Shaping and Checking Your Bite
Once the material is in place, the dentist smooths and polishes the surface, trimming away any rough edges or excess material with fine-grit tools and the low-speed handpiece. You’ll then be asked to bite down on a thin piece of colored paper called articulating paper, which marks the high spots where your teeth make contact. If the filling sits even slightly too high, it can cause discomfort when you chew or lead to cracking over time. The dentist shaves down any high points until your bite feels natural.
Common Filling Materials Compared
The two most widely used filling materials are composite resin and amalgam, though gold and ceramic are also options. Each has trade-offs in durability, appearance, and cost.
- Composite resin: Tooth-colored and bonded directly to the tooth. The resin matrix is roughly 80 to 84 percent mineral filler by weight, which gives it strength. In general dental practice, composites last a median of about 16 years in back teeth, with over 80% still intact after five years. Cost runs $200 to $400 per surface without insurance.
- Amalgam (silver): Made of 40 to 70% silver, 12 to 30% tin, and 12 to 24% copper, mixed with mercury. Extremely durable, with median survival times of 7 to 45 years in private practice settings and over 85% still functional after five years. Cost is lower at $150 to $300 per surface. The silver color makes them visible, so they’re mainly used on back teeth.
- Gold: Cast in a lab and cemented in place, gold fillings are the most durable option but cost $400 to $650 per surface and require multiple appointments.
- Ceramic: Usually porcelain, these are tooth-colored, highly stain-resistant, and the most expensive option at $500 to $2,800 per surface. Like gold, they’re typically fabricated outside the mouth and bonded in.
What to Expect After the Procedure
Composite fillings harden completely under the curing light, so they’re ready to use immediately. The main reason to wait before eating is the lingering numbness. Most dentists recommend holding off one to three hours so you don’t accidentally bite your cheek or tongue while you can’t feel them. Amalgam fillings take about 24 hours to reach full strength, so you should avoid chewing on that side for a full day.
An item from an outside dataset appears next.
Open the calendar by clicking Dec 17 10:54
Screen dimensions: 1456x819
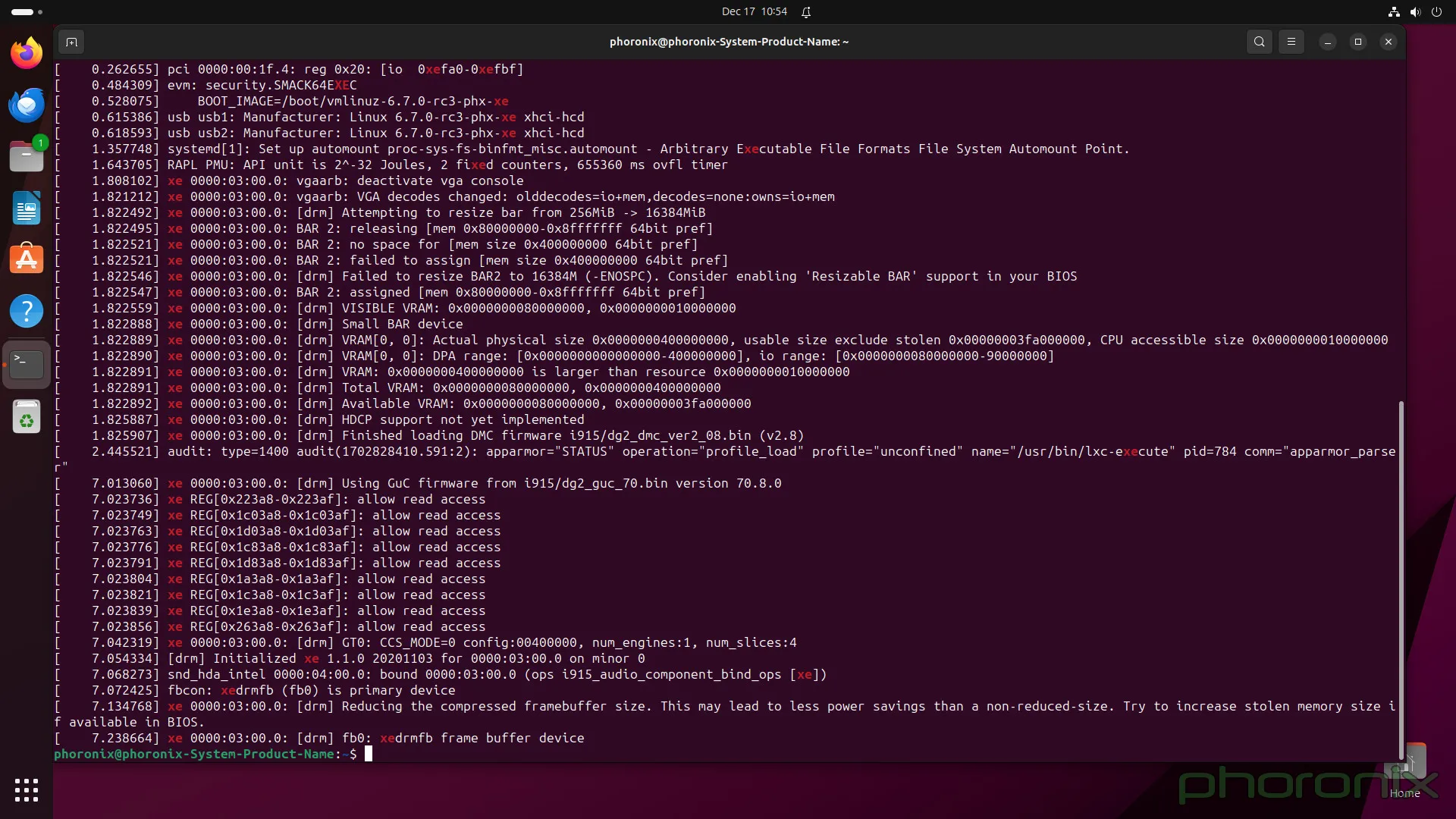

Some sensitivity to hot, cold, or pressure is normal for a few days to a couple of weeks after a filling, especially if the cavity was deep. This usually resolves on its own as the tooth settles. Sharp pain when biting down that doesn’t fade, though, can signal a filling that’s too high and needs a quick adjustment.
How Fillings Wear Over Time
No filling lasts forever. Years of chewing, grinding, and clenching gradually wear the material down and can cause it to chip or crack. The more critical failure point is at the edges where the filling meets the tooth. If that seal breaks down, bacteria and food particles can slip underneath, leading to new decay forming beneath the old filling. You often can’t feel this happening. Your dentist checks for these early signs of breakdown during routine exams, which is one of the practical reasons regular checkups matter even when nothing hurts.
When a filling does fail, the fix is straightforward: the old material is drilled out, any new decay is removed, and a fresh filling is placed. If too much tooth structure has been lost by that point, a crown may be needed instead.